Some even have the SARS Notice of Non-Resident Tax Status Letter confirming they have ceased to be South African tax residents, but eFiling tells another story.
This contradicting information mainly affects expatriates who formalised their emigration through the South African Reserve Bank (SARB) pre-2021, those who completed tax emigration through SARS lately, as well as expats who left the country before the residency tax-based system was introduced in 2001.
Affected expatriates must take note of possible huge tax implications if SARS sees you as a tax resident while in fact you are a non-resident, because the two are treated differently. South African tax residents working abroad, pay tax to SARS on their worldwide income, while non-residents are only taxed on their South African sourced income.
Incorrect tax residency status on the eFiling platform followed after SARS introduced a 2023-update to the Registration, Amendments, and Verification Form (RAV01), which taxpayers use to update personal and tax-related information. The new RAV01 version includes a dedicated section for tax residency status changes. This update is a direct response to the growing need for regulatory compliance and reflects SARS’ intention to centralize residency declarations in line with international tax standards.
It seems previous declarations of being a non-tax resident where expats just ticked a box on their annual tax return as to this status, did not necessarily do the trick when the updated form was introduced. It could be that information on prior years’ auto-assessments incorrectly reverted some taxpayers’ status back to that of tax resident on eFiling.
Don’t assume all is in order
All expatriates should verify their status and cessation date of tax residency on SARS eFiling to ensure they are formally recognized as non-tax residents, avoiding ongoing obligations, taxation of their foreign-sourced income, and potential penalties. This will mean undergoing a fresh review of residency status and providing additional information to SARS as required by the updated RAV01 verification and audit process.
Although a once-off check is supposed to suffice, non-tax residents are advised to check their status at least a few months before the opening of tax filing season each year. This will allow enough time to rectify any incorrect information with the tax authority.
The RAV01 Update: Simplifying but strengthening compliance
With the RAV01 update, SARS has simplified the process for expatriates to notify the tax authority of their change in residency status. This tax residency declaration section makes it easier for SARS to monitor taxpayers’ status and detect inconsistencies in residency declarations. Before submitting this form, expats must ensure all their tax filings are accurate and up to date, as discrepancies could trigger audits, penalties, or even denial of non-residency status until rectified.
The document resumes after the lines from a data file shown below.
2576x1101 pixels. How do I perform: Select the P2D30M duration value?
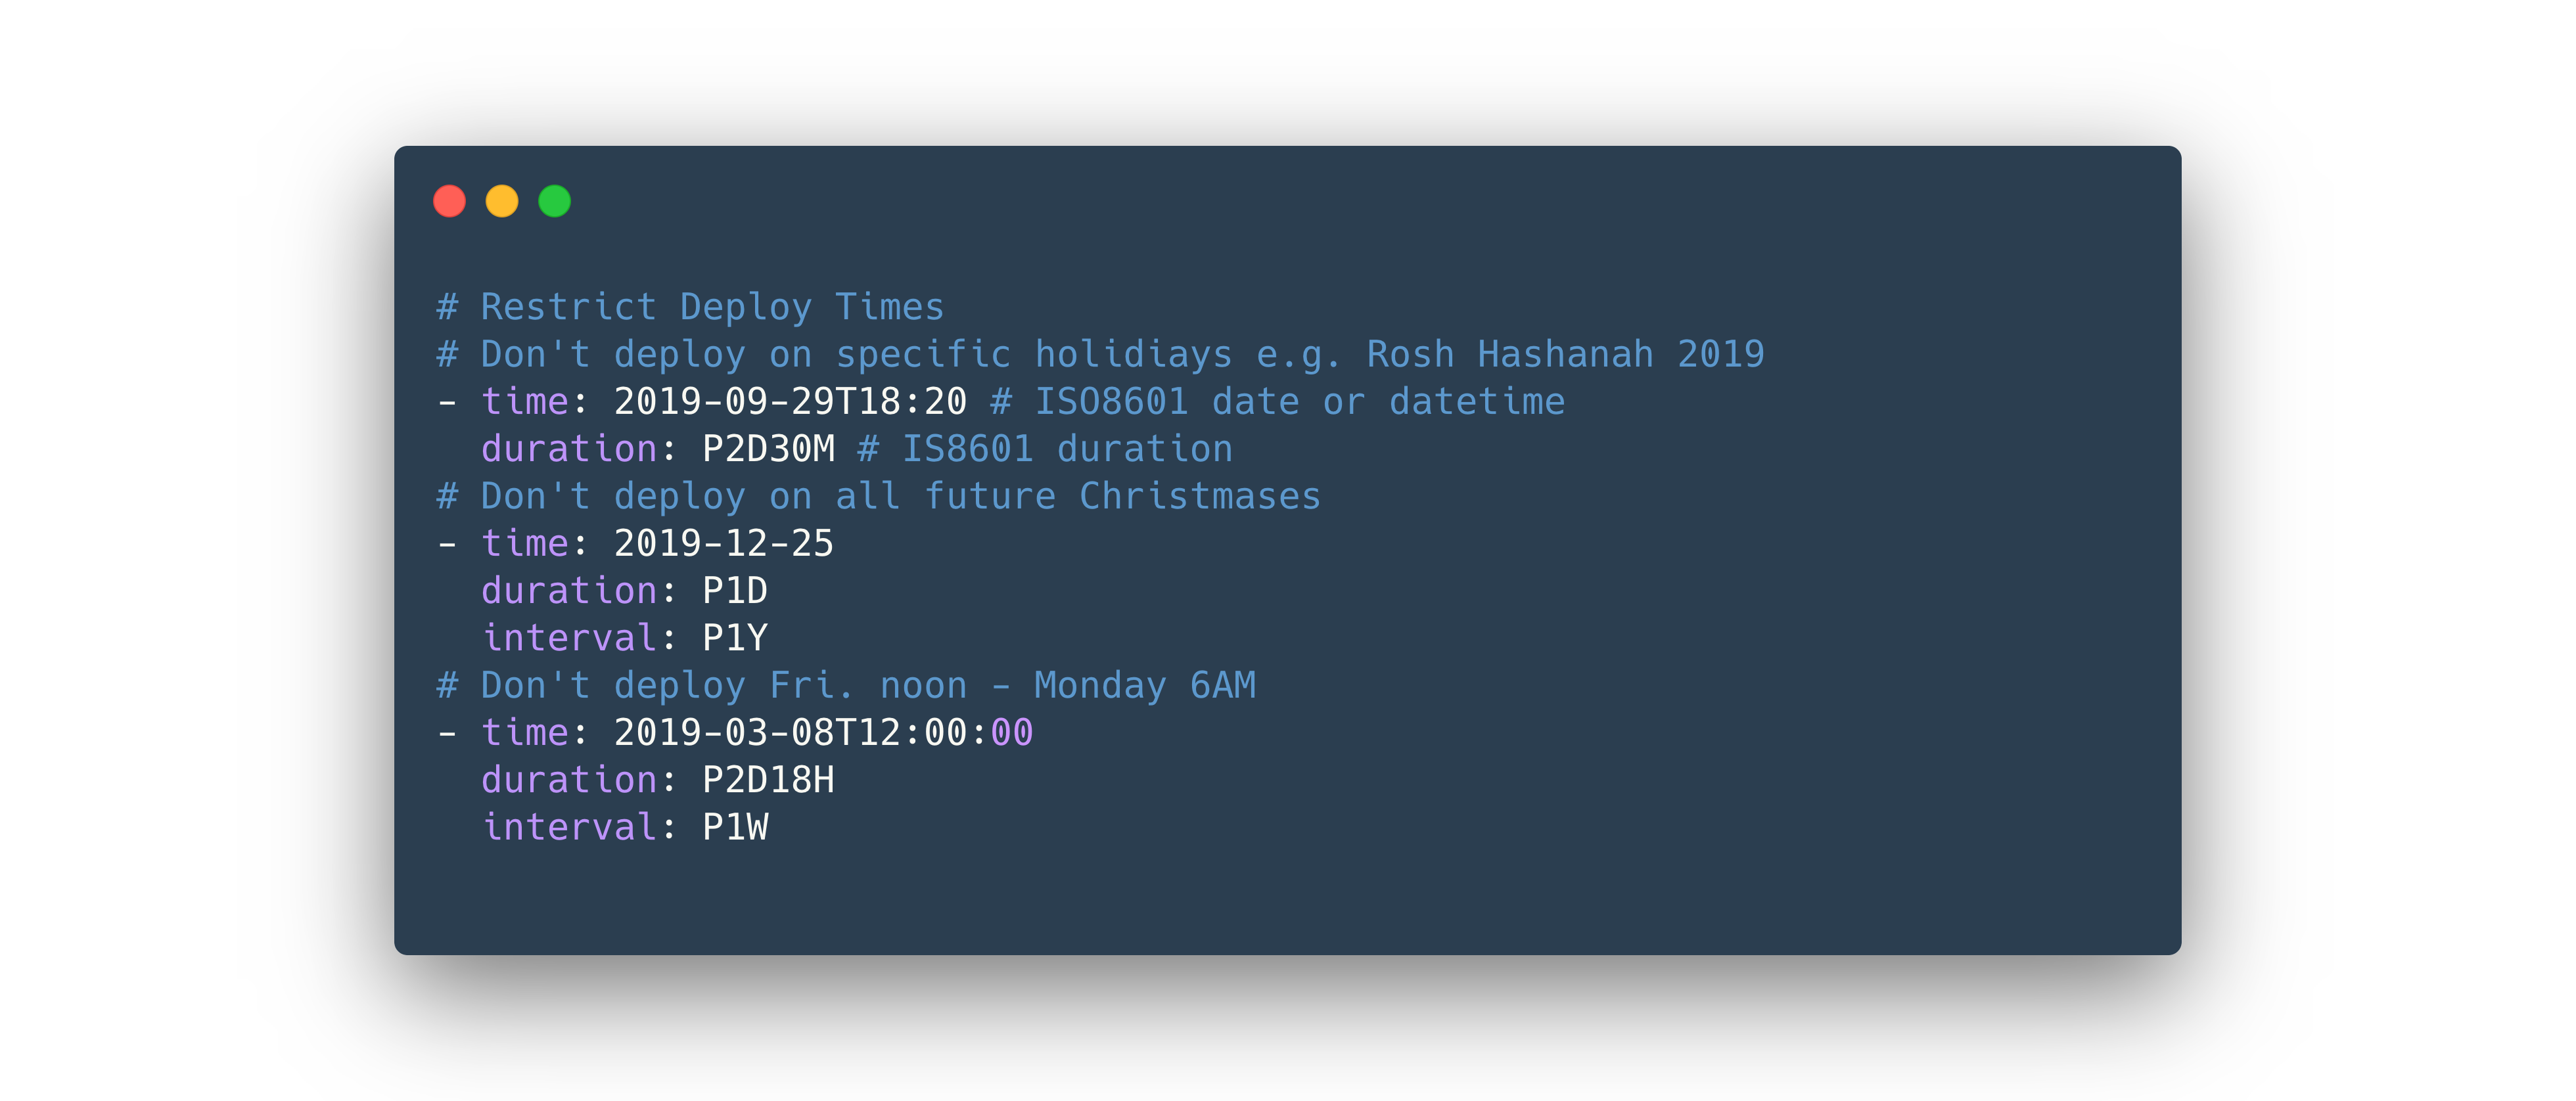point(768,449)
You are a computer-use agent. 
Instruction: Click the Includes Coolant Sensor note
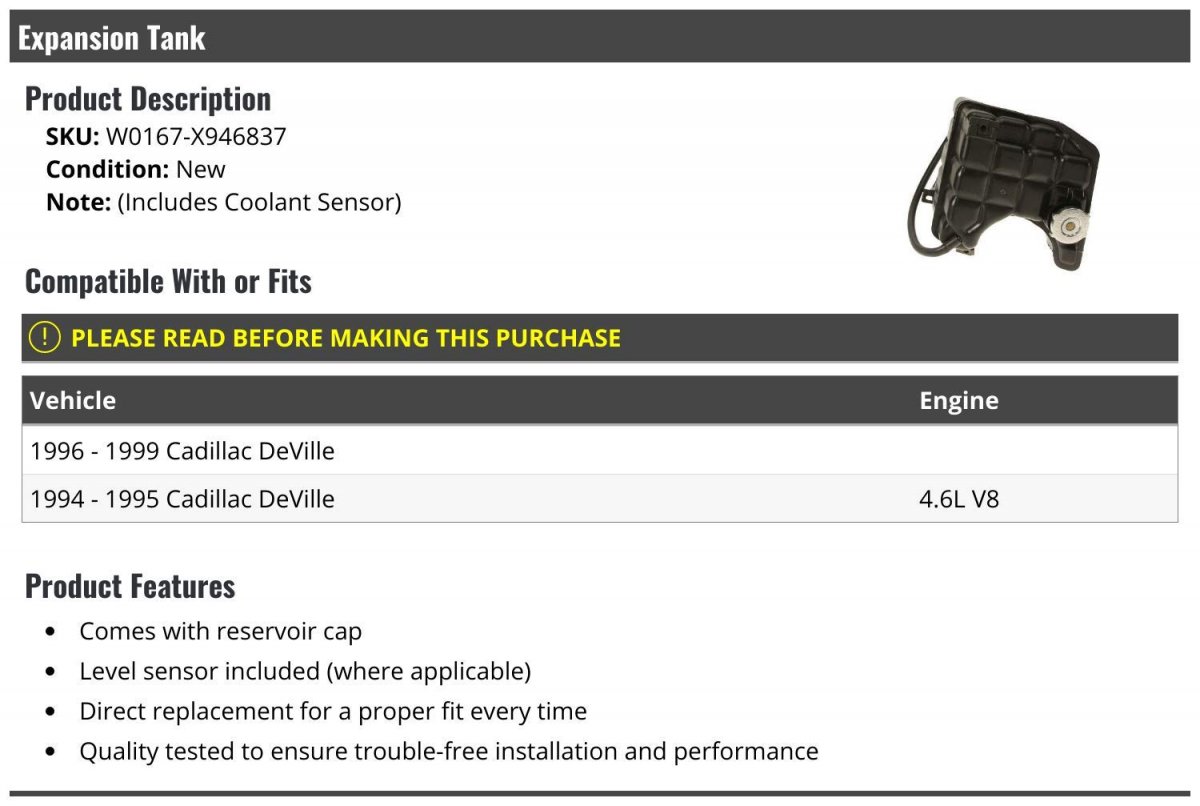[224, 203]
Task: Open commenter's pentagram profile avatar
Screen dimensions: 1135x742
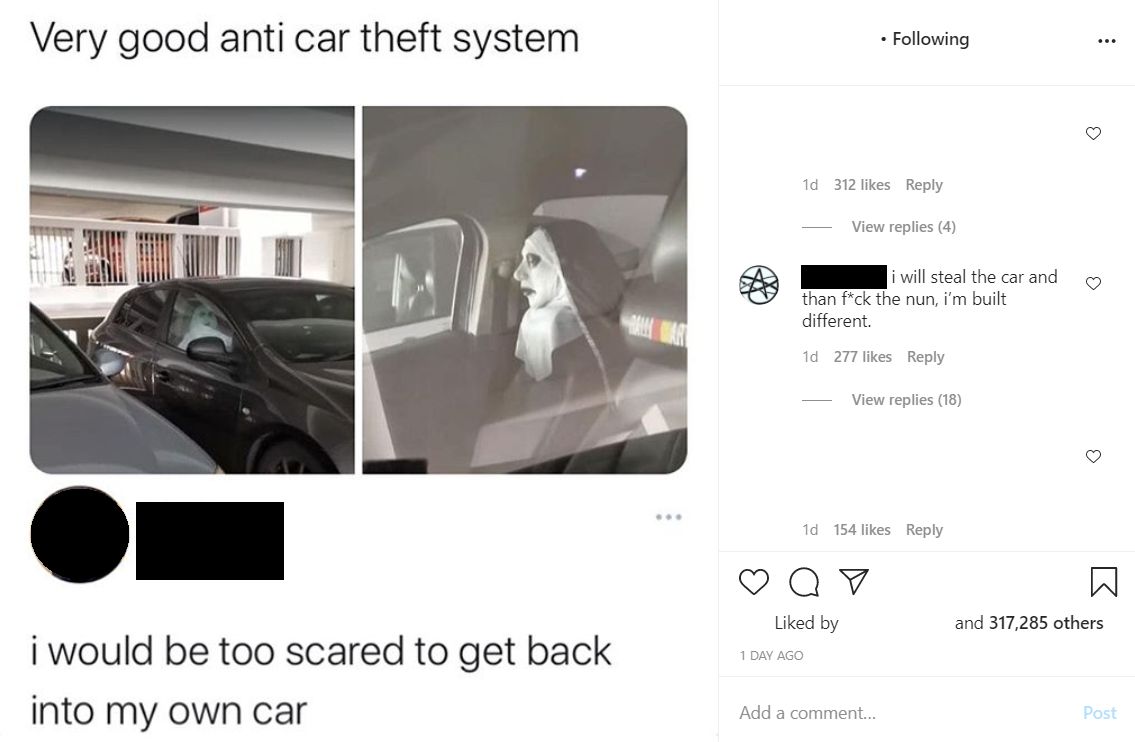Action: click(x=759, y=284)
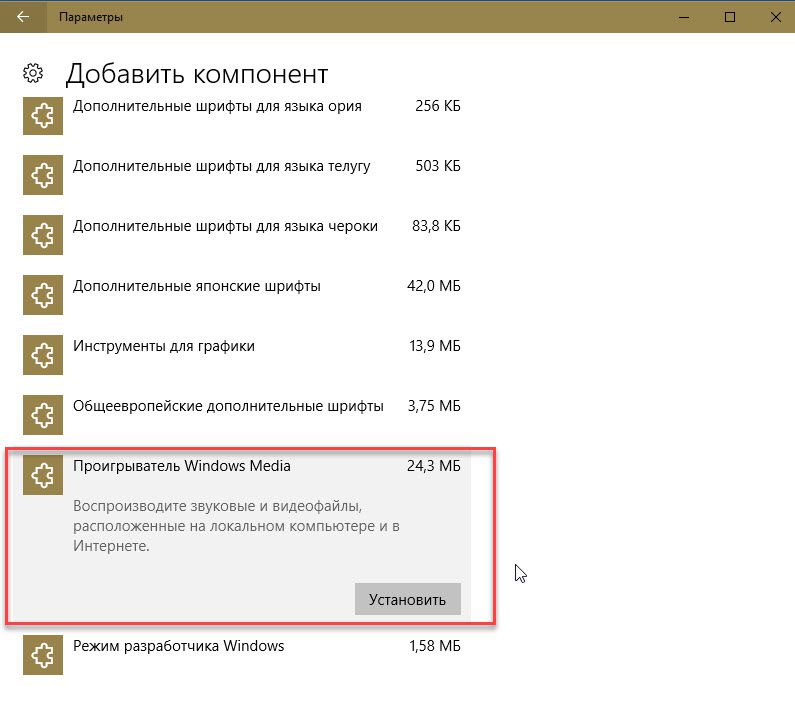
Task: Click puzzle icon beside Инструменты для графики
Action: tap(42, 355)
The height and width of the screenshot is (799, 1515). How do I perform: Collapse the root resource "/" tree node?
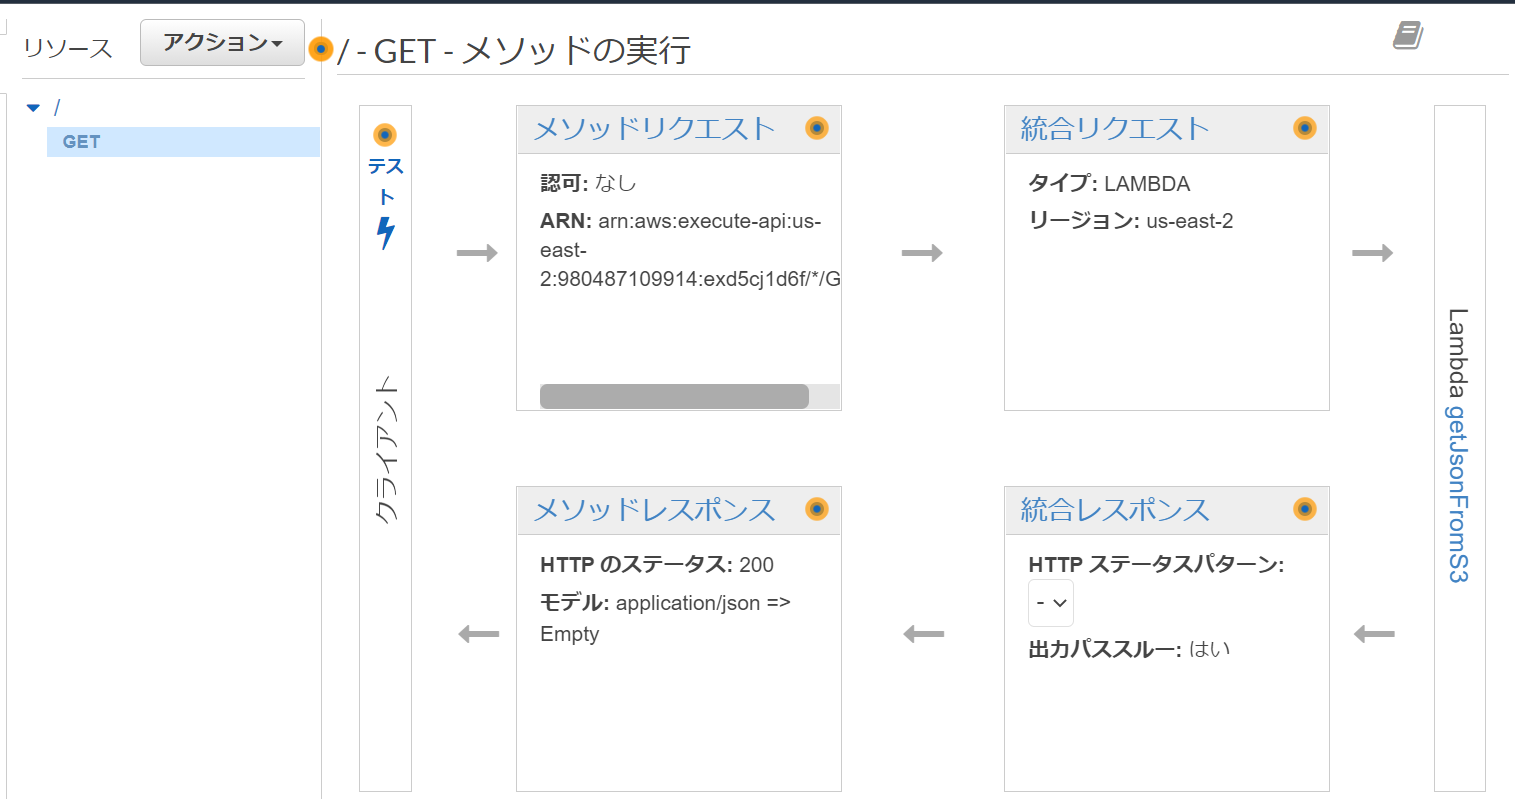(x=33, y=106)
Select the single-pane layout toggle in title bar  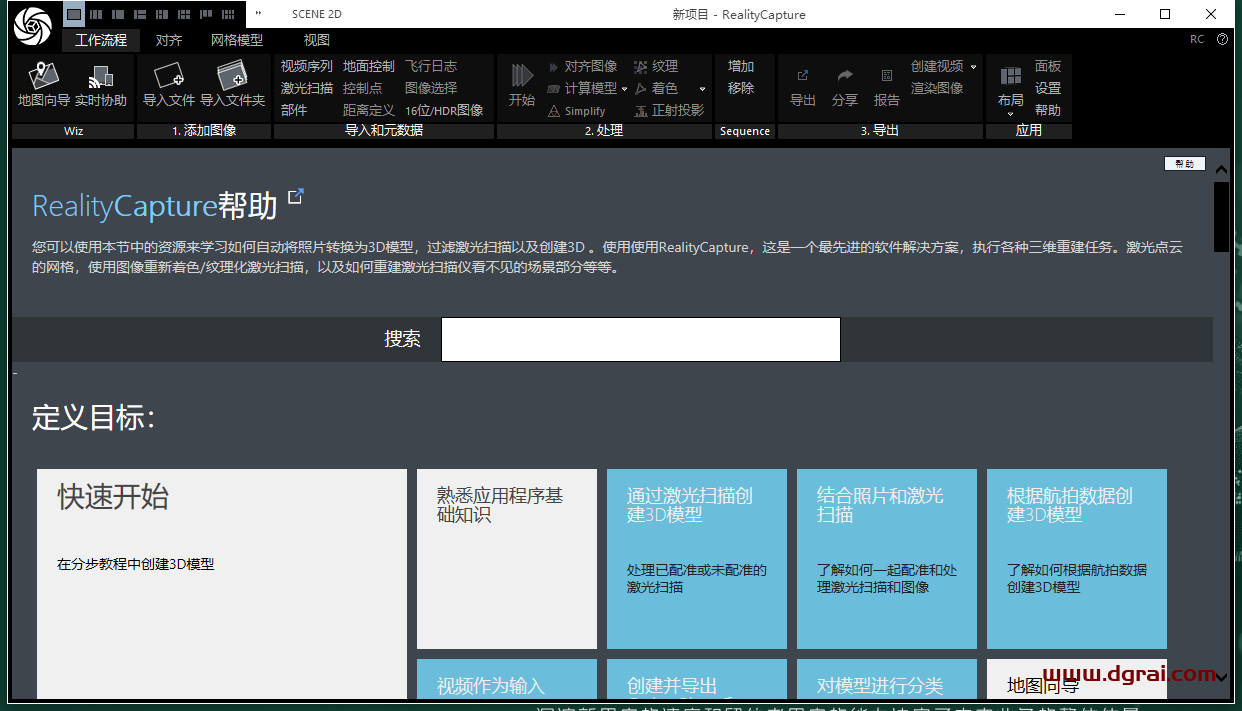74,14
The RAV01’s residency audit and verification include questions on the expatriate’s physical presence, family ties, and financial interests, which help SARS assess the taxpayer’s intent regarding residency. By asking these targeted questions, SARS aims to identify “accidental residents” or those who might misinterpret their residency status or tax obligations.
All under SARS’ purview now
Understanding the distinctions between financial and tax emigration is essential for expatriates looking to formalize their status, avoid double taxation, and comply with South African tax laws.
Previously, financial emigration with SARB was sufficient for expatriates to transfer certain assets abroad, but the Reserve Bank no longer recognizes financial emigration as a separate process.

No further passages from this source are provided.